To do:
Provide an exact transcription of all the records.

[Stored items]

□ □ □ □ □ □ □

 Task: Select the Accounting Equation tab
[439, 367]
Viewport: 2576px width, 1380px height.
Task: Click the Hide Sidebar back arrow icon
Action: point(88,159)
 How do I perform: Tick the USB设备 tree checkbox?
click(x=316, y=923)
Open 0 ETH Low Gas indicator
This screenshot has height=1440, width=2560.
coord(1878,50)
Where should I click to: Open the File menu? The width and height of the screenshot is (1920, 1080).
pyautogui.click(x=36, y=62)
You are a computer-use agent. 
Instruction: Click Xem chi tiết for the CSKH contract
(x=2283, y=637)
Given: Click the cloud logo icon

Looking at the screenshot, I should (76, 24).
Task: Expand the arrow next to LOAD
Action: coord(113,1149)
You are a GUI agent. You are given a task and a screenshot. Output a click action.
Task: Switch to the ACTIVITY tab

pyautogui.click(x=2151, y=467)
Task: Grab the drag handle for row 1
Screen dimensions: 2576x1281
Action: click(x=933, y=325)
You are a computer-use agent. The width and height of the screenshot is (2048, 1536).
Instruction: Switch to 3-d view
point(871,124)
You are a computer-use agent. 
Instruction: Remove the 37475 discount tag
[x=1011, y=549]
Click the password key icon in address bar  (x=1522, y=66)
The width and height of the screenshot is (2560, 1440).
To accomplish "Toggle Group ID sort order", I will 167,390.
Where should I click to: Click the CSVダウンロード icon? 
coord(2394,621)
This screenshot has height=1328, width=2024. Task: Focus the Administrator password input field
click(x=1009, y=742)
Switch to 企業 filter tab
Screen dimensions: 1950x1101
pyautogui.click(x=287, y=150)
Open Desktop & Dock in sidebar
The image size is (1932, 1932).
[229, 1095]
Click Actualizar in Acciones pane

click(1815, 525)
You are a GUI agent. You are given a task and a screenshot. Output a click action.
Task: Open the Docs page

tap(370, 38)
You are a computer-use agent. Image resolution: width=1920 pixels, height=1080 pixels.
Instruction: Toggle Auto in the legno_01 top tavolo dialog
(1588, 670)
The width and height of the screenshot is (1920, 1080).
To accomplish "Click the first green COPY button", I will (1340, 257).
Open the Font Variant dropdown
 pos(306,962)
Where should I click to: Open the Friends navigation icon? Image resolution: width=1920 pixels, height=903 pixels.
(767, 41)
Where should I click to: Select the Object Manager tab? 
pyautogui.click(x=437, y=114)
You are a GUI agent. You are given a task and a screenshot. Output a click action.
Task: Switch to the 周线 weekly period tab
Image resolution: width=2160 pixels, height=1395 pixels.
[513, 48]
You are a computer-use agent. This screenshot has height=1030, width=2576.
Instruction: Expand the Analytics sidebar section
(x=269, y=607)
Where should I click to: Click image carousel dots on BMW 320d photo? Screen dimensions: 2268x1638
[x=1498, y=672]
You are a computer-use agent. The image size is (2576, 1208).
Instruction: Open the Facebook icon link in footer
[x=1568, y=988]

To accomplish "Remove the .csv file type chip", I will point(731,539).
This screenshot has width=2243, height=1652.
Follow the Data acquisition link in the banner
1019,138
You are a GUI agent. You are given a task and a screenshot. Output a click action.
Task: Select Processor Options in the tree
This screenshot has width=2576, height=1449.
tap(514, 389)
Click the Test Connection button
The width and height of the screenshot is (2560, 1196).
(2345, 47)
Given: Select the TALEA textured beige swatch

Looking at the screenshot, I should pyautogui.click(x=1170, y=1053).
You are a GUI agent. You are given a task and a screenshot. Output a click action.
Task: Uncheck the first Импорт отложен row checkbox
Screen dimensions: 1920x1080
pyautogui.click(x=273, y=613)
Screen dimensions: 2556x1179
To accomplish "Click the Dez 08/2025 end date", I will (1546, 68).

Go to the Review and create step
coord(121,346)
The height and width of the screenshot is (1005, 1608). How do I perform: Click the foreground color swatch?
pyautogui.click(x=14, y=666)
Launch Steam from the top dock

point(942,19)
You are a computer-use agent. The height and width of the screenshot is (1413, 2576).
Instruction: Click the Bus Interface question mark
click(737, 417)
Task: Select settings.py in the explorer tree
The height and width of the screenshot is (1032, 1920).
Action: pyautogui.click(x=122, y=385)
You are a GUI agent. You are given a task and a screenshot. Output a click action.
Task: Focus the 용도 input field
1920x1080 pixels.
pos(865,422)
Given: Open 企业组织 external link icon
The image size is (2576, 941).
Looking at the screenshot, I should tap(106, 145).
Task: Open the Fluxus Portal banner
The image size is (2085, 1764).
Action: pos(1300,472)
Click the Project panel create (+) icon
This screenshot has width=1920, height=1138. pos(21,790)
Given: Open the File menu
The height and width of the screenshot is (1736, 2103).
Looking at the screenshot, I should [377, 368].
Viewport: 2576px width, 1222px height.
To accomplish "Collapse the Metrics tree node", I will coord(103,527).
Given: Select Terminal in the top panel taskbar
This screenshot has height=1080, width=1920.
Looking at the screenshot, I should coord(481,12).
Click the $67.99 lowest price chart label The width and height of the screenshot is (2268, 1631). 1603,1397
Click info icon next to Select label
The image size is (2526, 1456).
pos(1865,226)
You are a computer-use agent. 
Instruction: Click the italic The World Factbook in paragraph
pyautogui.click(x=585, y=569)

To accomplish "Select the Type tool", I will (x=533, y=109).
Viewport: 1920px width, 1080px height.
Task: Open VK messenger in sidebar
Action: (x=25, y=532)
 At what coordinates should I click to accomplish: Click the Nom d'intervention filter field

□ □ □ □ □ □ □

Reply:
 Task: Select the Accounting Equation tab
[439, 367]
Viewport: 2576px width, 1380px height.
Task: Click the Hide Sidebar back arrow icon
Action: point(88,159)
 How do I perform: Tick the USB设备 tree checkbox?
click(x=316, y=923)
Open 0 ETH Low Gas indicator
This screenshot has height=1440, width=2560.
coord(1878,50)
Where should I click to: Open the File menu? The width and height of the screenshot is (1920, 1080).
pyautogui.click(x=36, y=62)
You are a computer-use agent. 
Instruction: Click Xem chi tiết for the CSKH contract
(x=2283, y=637)
Given: Click the cloud logo icon

Looking at the screenshot, I should (76, 24).
Task: Expand the arrow next to LOAD
Action: coord(113,1149)
You are a GUI agent. You are given a task and a screenshot. Output a click action.
Task: Switch to the ACTIVITY tab

pyautogui.click(x=2151, y=467)
Task: Grab the drag handle for row 1
Screen dimensions: 2576x1281
Action: click(x=933, y=325)
You are a computer-use agent. The width and height of the screenshot is (2048, 1536).
Instruction: Switch to 3-d view
point(871,124)
You are a computer-use agent. 
Instruction: Remove the 37475 discount tag
[x=1011, y=549]
Click the password key icon in address bar  (x=1522, y=66)
The width and height of the screenshot is (2560, 1440).
To accomplish "Toggle Group ID sort order", I will 167,390.
Where should I click to: Click the CSVダウンロード icon? 
coord(2394,621)
This screenshot has height=1328, width=2024. Task: Focus the Administrator password input field
click(x=1009, y=742)
Switch to 企業 filter tab
Screen dimensions: 1950x1101
pyautogui.click(x=287, y=150)
Open Desktop & Dock in sidebar
The image size is (1932, 1932).
[229, 1095]
Click Actualizar in Acciones pane

click(1815, 525)
You are a GUI agent. You are given a task and a screenshot. Output a click action.
Task: Open the Docs page

tap(370, 38)
You are a computer-use agent. Image resolution: width=1920 pixels, height=1080 pixels.
Instruction: Toggle Auto in the legno_01 top tavolo dialog
(1588, 670)
The width and height of the screenshot is (1920, 1080).
To accomplish "Click the first green COPY button", I will (1340, 257).
Open the Font Variant dropdown
 pos(306,962)
Where should I click to: Open the Friends navigation icon? Image resolution: width=1920 pixels, height=903 pixels.
(767, 41)
Where should I click to: Select the Object Manager tab? 
pyautogui.click(x=437, y=114)
You are a GUI agent. You are given a task and a screenshot. Output a click action.
Task: Switch to the 周线 weekly period tab
Image resolution: width=2160 pixels, height=1395 pixels.
[513, 48]
You are a computer-use agent. This screenshot has height=1030, width=2576.
Instruction: Expand the Analytics sidebar section
(x=269, y=607)
Where should I click to: Click image carousel dots on BMW 320d photo? Screen dimensions: 2268x1638
[x=1498, y=672]
You are a computer-use agent. The image size is (2576, 1208).
Instruction: Open the Facebook icon link in footer
[x=1568, y=988]

To accomplish "Remove the .csv file type chip", I will point(731,539).
This screenshot has width=2243, height=1652.
Follow the Data acquisition link in the banner
1019,138
You are a GUI agent. You are given a task and a screenshot. Output a click action.
Task: Select Processor Options in the tree
This screenshot has width=2576, height=1449.
tap(514, 389)
Click the Test Connection button
The width and height of the screenshot is (2560, 1196).
(2345, 47)
Given: Select the TALEA textured beige swatch

Looking at the screenshot, I should pyautogui.click(x=1170, y=1053).
You are a GUI agent. You are given a task and a screenshot. Output a click action.
Task: Uncheck the first Импорт отложен row checkbox
Screen dimensions: 1920x1080
pyautogui.click(x=273, y=613)
Screen dimensions: 2556x1179
To accomplish "Click the Dez 08/2025 end date", I will (1546, 68).

Go to the Review and create step
coord(121,346)
The height and width of the screenshot is (1005, 1608). How do I perform: Click the foreground color swatch?
pyautogui.click(x=14, y=666)
Launch Steam from the top dock

point(942,19)
You are a computer-use agent. The height and width of the screenshot is (1413, 2576).
Instruction: Click the Bus Interface question mark
click(737, 417)
Task: Select settings.py in the explorer tree
The height and width of the screenshot is (1032, 1920).
Action: pyautogui.click(x=122, y=385)
You are a GUI agent. You are given a task and a screenshot. Output a click action.
Task: Focus the 용도 input field
1920x1080 pixels.
pos(865,422)
Given: Open 企业组织 external link icon
The image size is (2576, 941).
Looking at the screenshot, I should tap(106, 145).
Task: Open the Fluxus Portal banner
The image size is (2085, 1764).
Action: pos(1300,472)
Click the Project panel create (+) icon
This screenshot has width=1920, height=1138. pos(21,790)
Given: Open the File menu
The height and width of the screenshot is (1736, 2103).
Looking at the screenshot, I should [377, 368].
Viewport: 2576px width, 1222px height.
To accomplish "Collapse the Metrics tree node", I will coord(103,527).
Given: Select Terminal in the top panel taskbar
This screenshot has height=1080, width=1920.
Looking at the screenshot, I should coord(481,12).
Click the $67.99 lowest price chart label The width and height of the screenshot is (2268, 1631). 1603,1397
Click info icon next to Select label
The image size is (2526, 1456).
pos(1865,226)
You are a computer-use agent. 
Instruction: Click the italic The World Factbook in paragraph
pyautogui.click(x=585, y=569)

To accomplish "Select the Type tool", I will (x=533, y=109).
Viewport: 1920px width, 1080px height.
Task: Open VK messenger in sidebar
Action: (x=25, y=532)
 At what coordinates should I click to accomplish: Click the Nom d'intervention filter field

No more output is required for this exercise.